What to do:
Give the lines below as a numbered list, leaving out the blank ones.

Start

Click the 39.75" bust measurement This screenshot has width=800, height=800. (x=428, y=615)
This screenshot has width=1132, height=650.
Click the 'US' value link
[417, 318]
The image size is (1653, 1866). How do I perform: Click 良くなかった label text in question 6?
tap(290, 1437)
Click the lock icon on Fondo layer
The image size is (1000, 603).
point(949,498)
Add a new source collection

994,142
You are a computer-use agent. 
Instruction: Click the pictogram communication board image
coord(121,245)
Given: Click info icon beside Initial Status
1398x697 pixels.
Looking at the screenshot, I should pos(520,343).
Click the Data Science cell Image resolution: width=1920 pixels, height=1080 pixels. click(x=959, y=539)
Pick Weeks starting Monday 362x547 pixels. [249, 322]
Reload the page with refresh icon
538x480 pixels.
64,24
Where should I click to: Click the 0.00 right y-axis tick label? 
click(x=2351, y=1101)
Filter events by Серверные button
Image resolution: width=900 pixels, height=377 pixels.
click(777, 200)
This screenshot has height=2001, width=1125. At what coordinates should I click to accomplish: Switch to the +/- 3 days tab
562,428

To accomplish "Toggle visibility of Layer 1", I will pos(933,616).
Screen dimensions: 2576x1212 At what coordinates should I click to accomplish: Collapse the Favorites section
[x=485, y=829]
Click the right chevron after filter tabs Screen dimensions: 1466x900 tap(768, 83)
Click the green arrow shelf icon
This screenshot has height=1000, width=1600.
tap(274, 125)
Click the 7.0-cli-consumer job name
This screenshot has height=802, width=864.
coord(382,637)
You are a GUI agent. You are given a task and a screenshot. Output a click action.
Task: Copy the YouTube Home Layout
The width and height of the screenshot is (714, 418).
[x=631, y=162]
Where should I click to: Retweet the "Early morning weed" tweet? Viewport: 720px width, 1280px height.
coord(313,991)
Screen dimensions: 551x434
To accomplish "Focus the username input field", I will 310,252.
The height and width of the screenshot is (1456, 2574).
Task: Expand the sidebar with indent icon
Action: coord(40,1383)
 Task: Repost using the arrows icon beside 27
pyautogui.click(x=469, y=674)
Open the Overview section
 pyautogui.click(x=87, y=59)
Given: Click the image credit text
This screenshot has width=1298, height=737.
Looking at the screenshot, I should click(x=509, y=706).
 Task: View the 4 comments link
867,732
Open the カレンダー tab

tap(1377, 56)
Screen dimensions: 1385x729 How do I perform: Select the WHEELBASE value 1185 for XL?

End

The solution:
1. Click the 39.75" bust measurement This screenshot has width=800, height=800. (x=428, y=615)
2. This screenshot has width=1132, height=650.
3. Click the 'US' value link
4. [417, 318]
5. The image size is (1653, 1866). How do I perform: Click 良くなかった label text in question 6?
6. tap(290, 1437)
7. Click the lock icon on Fondo layer
8. The image size is (1000, 603).
9. point(949,498)
10. Add a new source collection
11. 994,142
12. You are a computer-use agent. 
13. Instruction: Click the pictogram communication board image
14. coord(121,245)
15. Given: Click info icon beside Initial Status
16. 1398x697 pixels.
17. Looking at the screenshot, I should pos(520,343).
18. Click the Data Science cell Image resolution: width=1920 pixels, height=1080 pixels. click(x=959, y=539)
19. Pick Weeks starting Monday 362x547 pixels. [249, 322]
20. Reload the page with refresh icon
21. 538x480 pixels.
22. 64,24
23. Where should I click to: Click the 0.00 right y-axis tick label? 
24. click(x=2351, y=1101)
25. Filter events by Серверные button
26. Image resolution: width=900 pixels, height=377 pixels.
27. click(777, 200)
28. This screenshot has height=2001, width=1125. At what coordinates should I click to accomplish: Switch to the +/- 3 days tab
29. 562,428
30. To accomplish "Toggle visibility of Layer 1", I will pos(933,616).
31. Screen dimensions: 2576x1212 At what coordinates should I click to accomplish: Collapse the Favorites section
32. [x=485, y=829]
33. Click the right chevron after filter tabs Screen dimensions: 1466x900 tap(768, 83)
34. Click the green arrow shelf icon
35. This screenshot has height=1000, width=1600.
36. tap(274, 125)
37. Click the 7.0-cli-consumer job name
38. This screenshot has height=802, width=864.
39. coord(382,637)
40. You are a GUI agent. You are given a task and a screenshot. Output a click action.
41. Task: Copy the YouTube Home Layout
42. The width and height of the screenshot is (714, 418).
43. [x=631, y=162]
44. Where should I click to: Retweet the "Early morning weed" tweet? Viewport: 720px width, 1280px height.
45. coord(313,991)
46. Screen dimensions: 551x434
47. To accomplish "Focus the username input field", I will 310,252.
48. The height and width of the screenshot is (1456, 2574).
49. Task: Expand the sidebar with indent icon
50. Action: coord(40,1383)
51.  Task: Repost using the arrows icon beside 27
52. pyautogui.click(x=469, y=674)
53. Open the Overview section
54.  pyautogui.click(x=87, y=59)
55. Given: Click the image credit text
56. This screenshot has width=1298, height=737.
57. Looking at the screenshot, I should click(x=509, y=706).
58.  Task: View the 4 comments link
59. 867,732
60. Open the カレンダー tab
61. tap(1377, 56)
62. Screen dimensions: 1385x729 How do I perform: Select the WHEELBASE value 1185 for XL?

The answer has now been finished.